Pero si algún edificio de Viterbo tiene una pátina histórica única es la Sala del Cónclave. Precisemos: Del primer Cónclave. La creadora de la palabra “cónclave”. La historia, que parece sacada de una comedia de desastres y situaciones absurdas, una vez escuchada es imposible de olvidar: Los cardenales reunidos para elegir un nuevo pontífice no se ponían de acuerdo con la elección y los meses pasaban sin ningún resultado. Hay que hacer algunas precisiones históricas. Por un lado, eran las décadas previas al periodo de Avignon, donde los afrancesados tenían una fuerza tal que muchos temían lo que poco después ocurrió, el traslado de la Cátedra a Francia. Por otro, el Papado no se asemejaba mucho a lo que hoy en día conocemos como tal, sino que suponía una combinación indisoluble entre el poder supremo de la religión y el gobierno del territorio físico real que suponían los Estados Pontificios. Por lo tanto, había que elegir a alguien que unificase en su persona dos de las mayores responsabilidades de la época y su inclinación política era de vital importancia. Por lo tanto, los cardenales se debatían sin fin entre los candidatos afrancesados y los que no.
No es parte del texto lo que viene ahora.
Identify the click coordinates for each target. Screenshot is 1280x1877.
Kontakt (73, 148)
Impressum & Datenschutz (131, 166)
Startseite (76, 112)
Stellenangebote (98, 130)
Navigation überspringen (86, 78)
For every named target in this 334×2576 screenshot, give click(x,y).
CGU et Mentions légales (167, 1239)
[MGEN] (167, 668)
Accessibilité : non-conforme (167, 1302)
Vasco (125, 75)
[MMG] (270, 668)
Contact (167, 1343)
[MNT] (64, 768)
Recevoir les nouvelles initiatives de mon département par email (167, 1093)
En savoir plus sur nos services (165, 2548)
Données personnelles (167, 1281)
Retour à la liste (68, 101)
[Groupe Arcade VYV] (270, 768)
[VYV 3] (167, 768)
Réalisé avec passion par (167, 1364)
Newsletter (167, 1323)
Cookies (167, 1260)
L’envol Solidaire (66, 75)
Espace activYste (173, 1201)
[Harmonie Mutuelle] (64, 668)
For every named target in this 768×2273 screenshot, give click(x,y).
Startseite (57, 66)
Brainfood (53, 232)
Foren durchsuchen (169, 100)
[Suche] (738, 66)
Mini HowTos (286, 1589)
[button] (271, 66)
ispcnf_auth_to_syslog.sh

Los meses pasaban y habían transcurrido ya nada menos que veintidós cuando se tomó una decisión única y tan original como acertada. Simplemente, se optó por encerrar en una misma sala a todos los cardenales que debían ponerse de acuerdo. Y ahí tenemos el término Cónclave: “cum clave”, “con llave”. Aislados completamente del exterior y sin poder salir, los cardenales siguieron con sus debates, pero ni en esas condiciones tomaban una decisión final. Así que se hicieron necesarias algunas medidas de presión más: cada vez recibían menos comida y, lo más curioso de todo, le iban quitando parte del tejado a la sala para que sintieran las inclemencias del tiempo, el calor, el viento y la lluvia. Al final y tras ocho meses en esas condiciones, se pusieron de acuerdo. El suceso podría haberse quedado en anécdota pero, en cambio, sentó las bases de las normas de elección de los futuros pontífices.


Una pequeña ciudad como Viterbo, que vive en esa imprecisa atemporalidad que confunde y atrae, modificó, a su manera, una parte de la historia gracias a la decisión, tomada un día, de echar una llave.